While that’s a nice notion, Steve King of Small Business Labs has an interesting post picking up on some SBA statistics that bring me quickly back to reality. If you rule out the businesses that report less than $50,000 in annual revenue, that number goes down to only about 4 million, not 20 million.

The SBA study is from 2002, six years ago, so the numbers don’t match exactly; their total is less than 18 million, while the more recent total is more than 20 million. Still, you can apply these percentages: 43 percent of the personal businesses had sales of less than $10,000 and 37 percent had less than $50,000. That’s 80 percent–that would be 16 million of the 20 million–that are probably more like hobby businesses, tax-related businesses or part-time businesses. That’s a good thing to keep in mind, for me at least, because I keep thinking 20 million.

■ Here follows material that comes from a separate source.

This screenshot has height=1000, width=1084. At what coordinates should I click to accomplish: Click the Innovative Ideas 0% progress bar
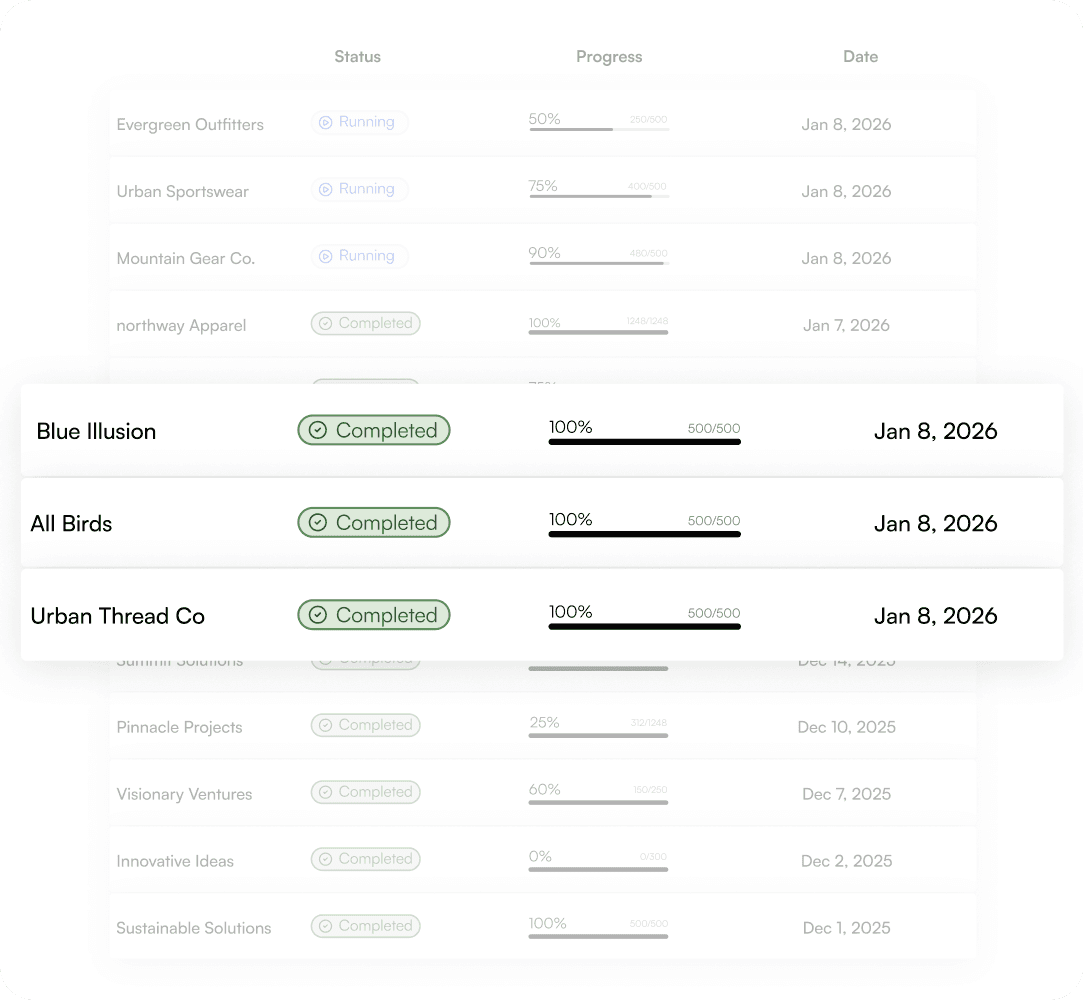599,869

True, the $50,000 cutoff is artificial, and there might be another 2 million or 3 million businesses that sell less than $50,000 per year but are still full and complete businesses. Some of these businesspeople make minimum wage or near that now but still hope for the future and keep going. Others undervalue revenue in tax-related tax planning–I don’t mean cheating, just, for example, living in the motel and drawing a wage that might seem lower than average wage because it includes food and shelter.

There’s also the phenomenon of tax-related businesses; businesses that spring up and last for a while and disappear, motivated more by tax law than by normal business practice.